(My Clovis News Journal column for October 31, 2014)
Walking down a lonely trail, with no one else around, do your politics matter? Even to yourself?
When shipwrecked on a deserted island, or sitting alone in your house, it doesn't matter how you believe you should relate to other people. Politics is hypothetical in isolation. Once you add one other person- or an entire society of individuals- to the mix, how you interact with them becomes critically important and displays your character in vivid detail for all to see.
There are healthy ways to deal with other people and there are unhealthy ways. Trying to find the pragmatic way to control others and their property is the unhealthy way. The belief that governing others is a legitimate way to relate to people is called statism, and The State is how the unhealthy method manifests itself on a large scale. Crime- real crime, such as theft and aggression- is nothing but statism on an individual scale; stripped bare of the veil of legitimacy a government may appear to give it.
Respecting the rights of everyone to live as they see fit, as long as they aren't violating the person or property of any other individual- while maintaining your absolute human right to defend your life, liberty, and property against all violators- is the only healthy way to deal with other people. It's the opposite of statism: libertarianism.

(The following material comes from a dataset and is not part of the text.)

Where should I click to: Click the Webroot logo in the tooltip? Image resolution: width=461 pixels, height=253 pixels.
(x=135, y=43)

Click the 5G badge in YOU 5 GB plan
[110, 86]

I can't begin to tell you how many times I have seen the argument that liberty only works in desert island scenarios, but as soon as you add more people you must find a way to control each other "for the good of your society"; a euphemism for finding an excuse to violate each other in some way, and usually appoint someone to do it on your behalf in order to maintain the illusion that you are still civilized. This is exactly backwards.
Like any principle lubricating the gears between yourself and others, libertarianism only matters when you are around another person. Unfortunately, it seems to require more thought and effort than simply passing arbitrary and harmful laws, and letting someone else- paid by taxation taken from you and your victims- enforce those laws against anyone who may annoy you.
Alone, you could be a homicidal dictator, and no one would be harmed. When around other people you had better drop that childishness and start respecting everyone's rights if you want to live an ethical life.
It's unfortunate that statism tends to shield violators from their victims, but this still doesn't make the violators right, nor does it make their victims wrong when one defends himself from the violations.